|
OSHO: JAREN VAN VOORBEREIDING
DE STROOM VAN GEDACHTEN De wetenschap, zo heeft Bhagwan(Osho)
vaak gezegd onderzoekt in haar methodologie het onbekende. Ze tracht het te begrijpen. Bij haar werkwijze is de kenner
gescheiden van het gekende, de observeerder gescheiden van het geobserveerde. Zo tracht wetenschap stap voor stap
van het onbekende tot het bekende te komen. Steeds meer wordt bekend. Wij krijgen steeds meer kennis. Het verschil met de mysticus is, dat
de laatste altijd spreekt over datgene wat nooit gekend zal en kan worden. Hij spreekt over de ervaring van het on-kenbare als geleefde ervaring. Hij spreekt over een primair
bewustzijn, waarin hij is vervloeid en dat de kwaliteit heeft van een niet-weten, van
agnosia. De wetenschap gaat uit van de
observeerder, die het geobserveerde gadeslaat. Maar de mysticus heeft de illusie van
deze observeerder doorzien. Als men een brandende toorts in een
donkere kamer een cirkelvormige beweging laat maken, dan ziet iedereen een ring van licht. Die ring is een illusie. Hij bestaat niet. Als die illusie zou worden doorzien,
dan zou ik weten dat de observeerder niets anders is dan... de stroom van gedachten (en
dus het verleden). Deze stroom, voortkomend uit door
ervaring opgestapelde kennis, functioneert sinds onheugelijke tijden (en niet alleen bij
de wetenschapper) als instrument om de problemen op deze planeet op te lossen. Wij worden angstig als wij overwegen
dit instrument weg te werpen en op zoek te gaan naar een ander instrument. Daarom klampen wij ons aan dat oude,
voortgaande denken vast, blijven het koppig handhaven in de hoop met dit verouderde
instrument toch tot de oplossing van problemen (zelfs tot een transformatie van het
bewustzijn) te kunnen komen. Wat voor verbinding ligt er nu met
het begrip 'agnosia'? Veronderstel, ik kijk naar een appel. Ben ik in staat om naar dat ding te kijken zonder 'de observeerder'? Wat zou er gebeuren als die werd
uitgeschakeld? Het zou betekenen dat dan het
verleden wordt uitgeschakeld, want de observeerder is het verleden. Dat is precies wat mij daar op dat
eiland overkwam. Alle kennis en verzamelde ervaringen,
alle associaties en alle taal, zoals die in mijn hersenen waren opgeslagen, werden een
ogenblik lamgelegd. Alles riep ontzag en verwondering op. Als ik naar een appel zou kijken met
de ogen van een pasgeboren kind, die nog niet weet welke naam hij aan iets moet
geven, zou ik kijken zonder te interpreteren of te vertalen. Het was moeder (en de cultuur) die
mij snel van het mysterie van dat ding beroofde.

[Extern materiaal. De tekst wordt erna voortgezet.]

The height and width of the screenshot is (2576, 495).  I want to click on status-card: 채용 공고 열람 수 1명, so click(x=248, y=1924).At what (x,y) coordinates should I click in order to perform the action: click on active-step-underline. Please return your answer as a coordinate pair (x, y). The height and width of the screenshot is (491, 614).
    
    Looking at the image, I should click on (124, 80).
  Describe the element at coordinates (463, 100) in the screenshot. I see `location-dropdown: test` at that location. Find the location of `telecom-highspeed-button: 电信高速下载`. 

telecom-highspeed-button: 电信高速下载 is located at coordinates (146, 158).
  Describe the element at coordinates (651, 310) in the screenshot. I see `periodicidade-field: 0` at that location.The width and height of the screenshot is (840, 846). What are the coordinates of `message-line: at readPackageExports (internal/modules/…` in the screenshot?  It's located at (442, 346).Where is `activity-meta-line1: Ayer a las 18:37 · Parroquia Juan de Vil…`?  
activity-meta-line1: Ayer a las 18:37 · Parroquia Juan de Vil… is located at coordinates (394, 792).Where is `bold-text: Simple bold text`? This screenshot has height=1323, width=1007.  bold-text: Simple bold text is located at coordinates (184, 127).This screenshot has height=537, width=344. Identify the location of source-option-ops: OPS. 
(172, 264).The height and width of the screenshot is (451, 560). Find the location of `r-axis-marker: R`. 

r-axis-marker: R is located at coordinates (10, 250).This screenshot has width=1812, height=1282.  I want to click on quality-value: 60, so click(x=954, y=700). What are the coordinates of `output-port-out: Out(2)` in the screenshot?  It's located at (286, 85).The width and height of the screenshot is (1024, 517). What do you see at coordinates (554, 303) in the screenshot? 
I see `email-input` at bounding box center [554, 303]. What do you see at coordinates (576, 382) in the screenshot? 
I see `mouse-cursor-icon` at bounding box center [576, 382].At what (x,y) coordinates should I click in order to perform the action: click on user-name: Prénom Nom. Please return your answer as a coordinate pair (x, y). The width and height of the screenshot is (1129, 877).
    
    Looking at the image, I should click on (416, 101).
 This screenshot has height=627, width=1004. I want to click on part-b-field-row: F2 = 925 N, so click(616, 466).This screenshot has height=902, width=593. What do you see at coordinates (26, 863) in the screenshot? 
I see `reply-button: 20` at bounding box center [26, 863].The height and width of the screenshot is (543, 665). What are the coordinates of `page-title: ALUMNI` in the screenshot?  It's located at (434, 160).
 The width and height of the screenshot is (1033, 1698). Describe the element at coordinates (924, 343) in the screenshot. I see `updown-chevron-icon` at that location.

Ik speelde ermee, met de appel, ik
zag het en toen was het nog deel van een wonderlijk mysterieuze wereld. Totdat ze zei: dit is een A P P E L.
Vanaf dat moment verdween het wonder. Er was een woordenkleed overheen
gekomen en dat, met al zijn associaties, werd mijn symbolische werkelijkheid. De observeerder werd geboren en hij
werd sterker en sterker. Een geniaal man, heeft eens gezegd:
'the word is not the thing,' een uitspraak die vaak door Krishnamurti werd gebruikt. Het woord is niet datgene waar het
woord naar verwijst. Een boom is niet een B O O M , en een
appel is niet een A P P E L. De conclusie is dat ik de
werkelijkheid met een kleed van symbolen bedek, voortdurend bezig ben het 'weten-over'. Dus projecteer ik voortdurend kennis
(woorden en associaties) op die werkelijkheid, op dat wat is. Dat proces vervreemdt mij van de
werkelijkheid, van dat wat is. Als er observeren zou zijn, zonder
gebruikt te maken van de observeerder, dan wordt daarmee het wonderkleed weggetrokken. Iedere vorm van benoeming, dus van interpretatie, etikettering en categorisering, wordt dan stopgezet.